Arrange the rows as a Markdown table with columns No. and Line, starting at the line that contains "Describe the element" and ending at the last row. Skip blank lines and leave out the pictures.
.....
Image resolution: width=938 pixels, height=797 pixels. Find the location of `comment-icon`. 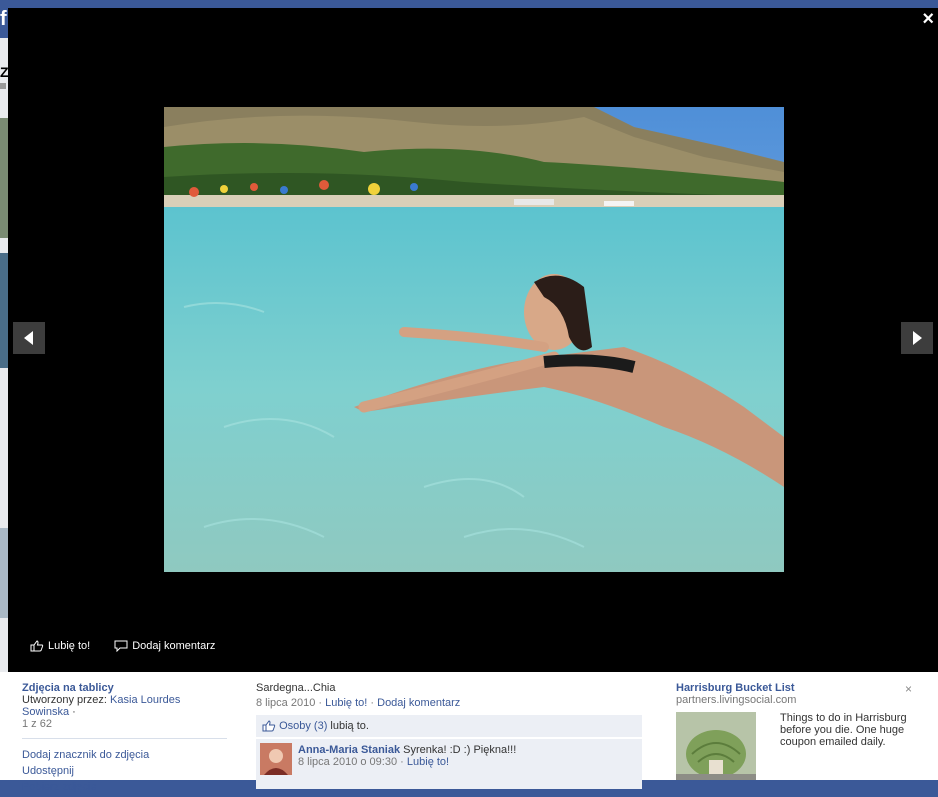

comment-icon is located at coordinates (121, 646).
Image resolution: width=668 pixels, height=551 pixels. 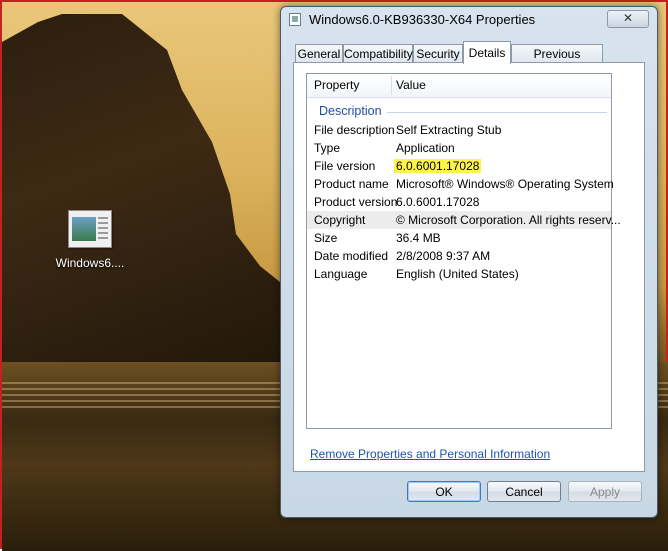 What do you see at coordinates (411, 85) in the screenshot?
I see `column-header-value: Value` at bounding box center [411, 85].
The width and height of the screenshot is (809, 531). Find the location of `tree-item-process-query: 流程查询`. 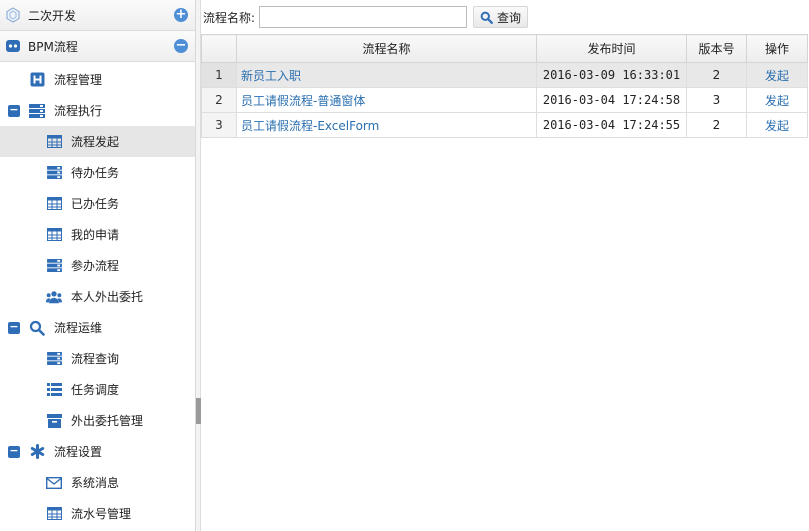

tree-item-process-query: 流程查询 is located at coordinates (98, 358).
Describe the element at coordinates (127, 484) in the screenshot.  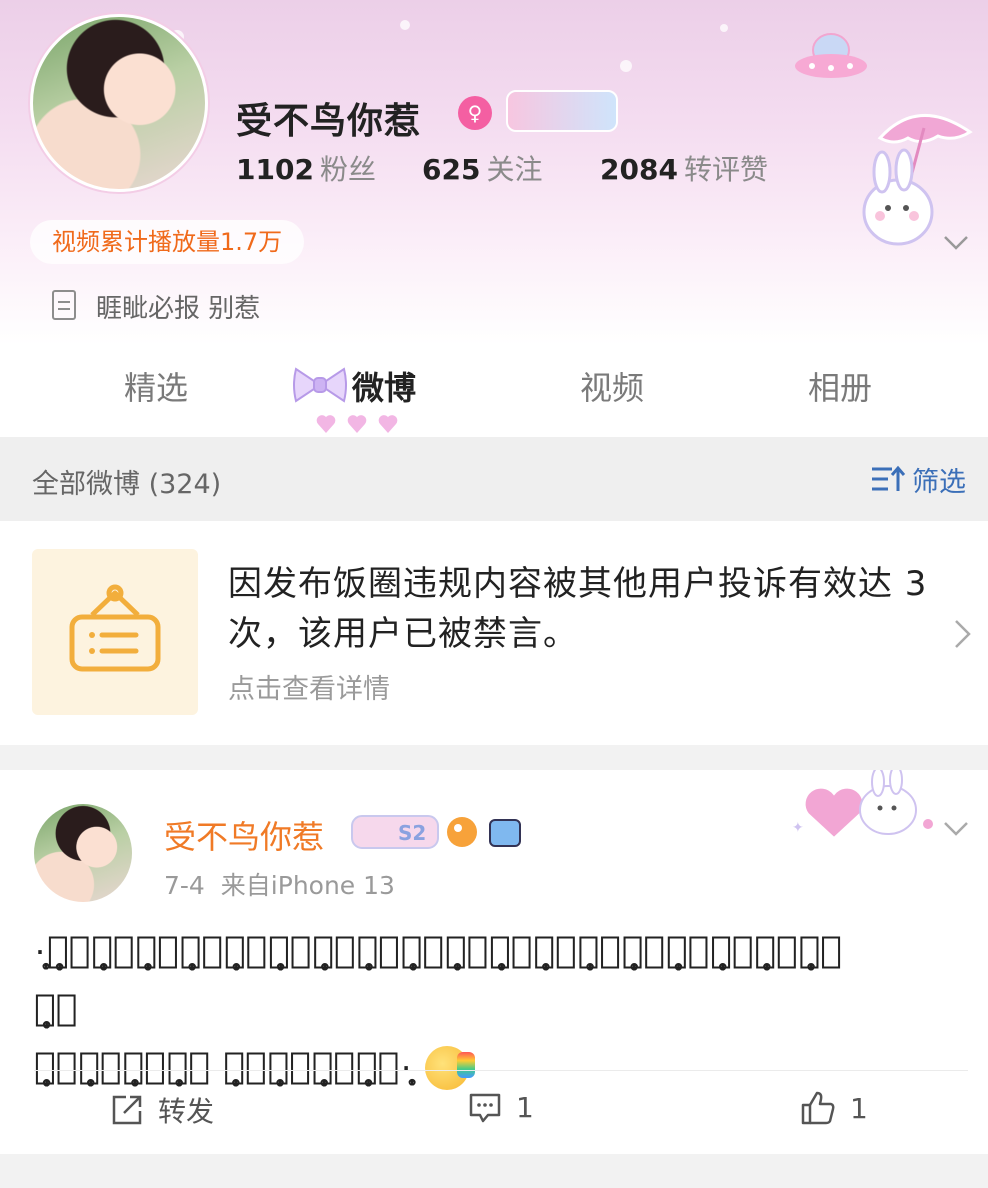
I see `all-posts-count: 全部微博 (324)` at that location.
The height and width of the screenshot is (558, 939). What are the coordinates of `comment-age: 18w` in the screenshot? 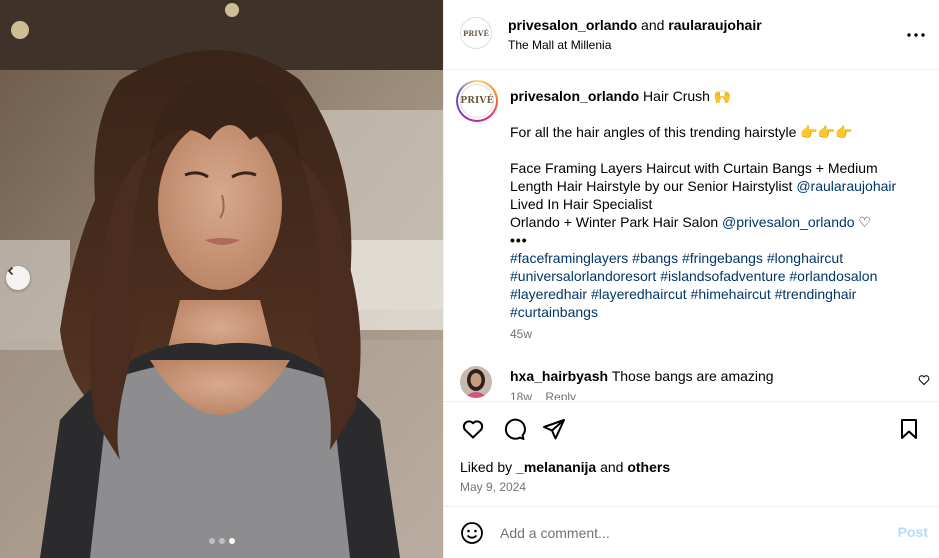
.....
ANSWER SPACE:
| No. | Line |
|---|---|
| 1 | Describe the element at coordinates (127, 484) in the screenshot.   |
| 2 | I see `all-posts-count: 全部微博 (324)` at that location. |
| 3 | The height and width of the screenshot is (558, 939). What are the coordinates of `comment-age: 18w` in the screenshot?  |